チン リン

CHEN Lin

日中銅鏡の文化史 ─古代世界観に関する探究─
Cultural History of Sino-Japanese Bronze Mirrors: An Inquiry into the Ancient Worldview

論文|136ページ(65,000字)
年表|H5200 × W1960mm
映像|1分37秒

作者より

最初の鏡は、西域から中国や日本に伝わり、歴史的記録のメディアとして、日中両国間の文化が形成するプロセスを表象しているものである。その中で先人は、世界を観察し記録して、天空に関する知識や信仰を形成させてきた。次第に世界観における宇宙観が浮かび上がってきたのである。その宇宙観は、先人たちが世界の秩序構造をイメージし、人間と宇宙の関係を描いたものであると考えられる。
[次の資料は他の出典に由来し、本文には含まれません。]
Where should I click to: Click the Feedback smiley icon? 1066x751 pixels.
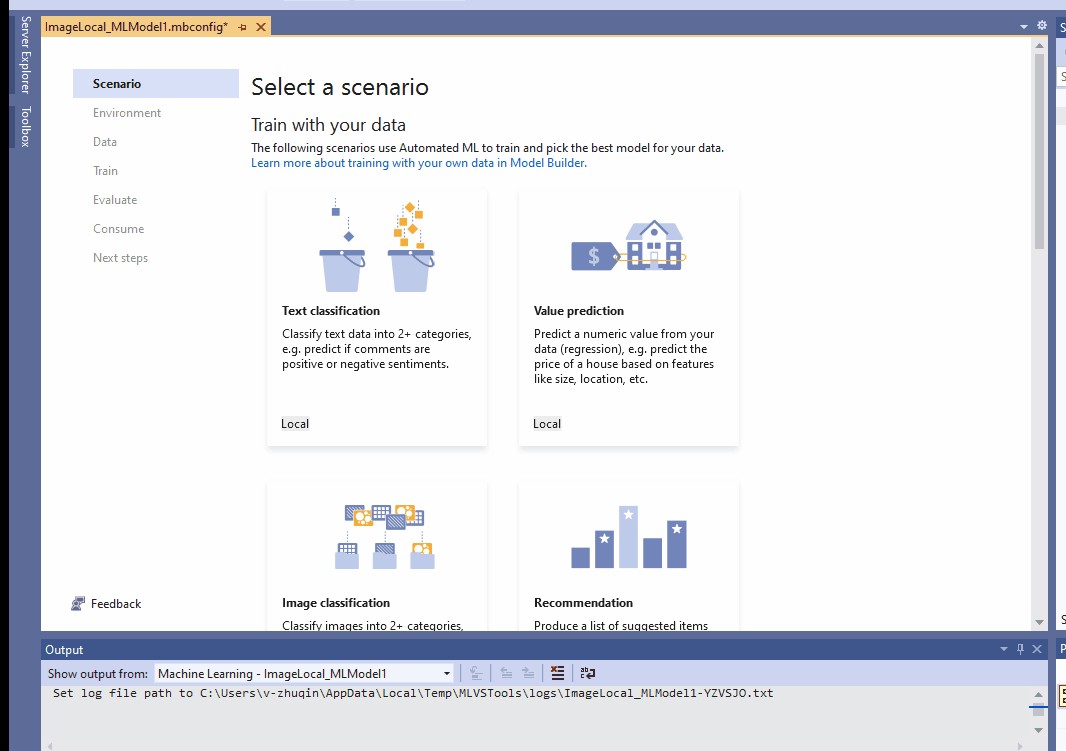click(x=78, y=603)
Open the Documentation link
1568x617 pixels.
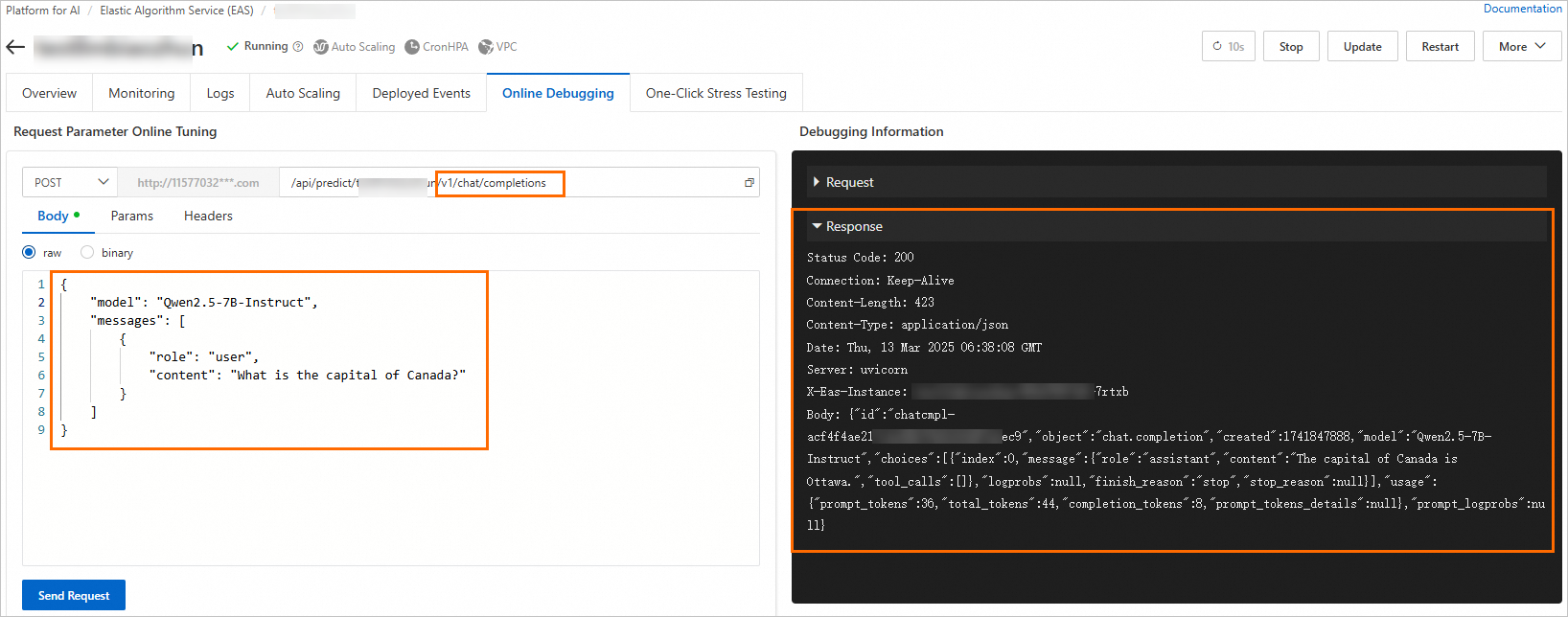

本研究は、日中銅鏡を中心に文化史整理と記号分析を行い、平面的銅鏡に隠された立体的な構造を明らかにしたいと考える。

チン リン

担当教員より

作者は新石器時代以降の中国および弥生時代末期以降の日本において出土した銅鏡を歴史的記録のメディア、両国文化の起源から形成に至るプロセスの表象と捉えている。彼は膨大な先行研究を調査し、可能な限りの画像を収集することでその歴史を辿り、その中で視覚的図像の意味を比較検討しながら推論を行なっている。本論はその作業から浮かび上がる古代の自然観と世界観、その変遷の歴史である。特にその図像に込められた多層的な宇宙空間に関する論考には大変な説得力がある。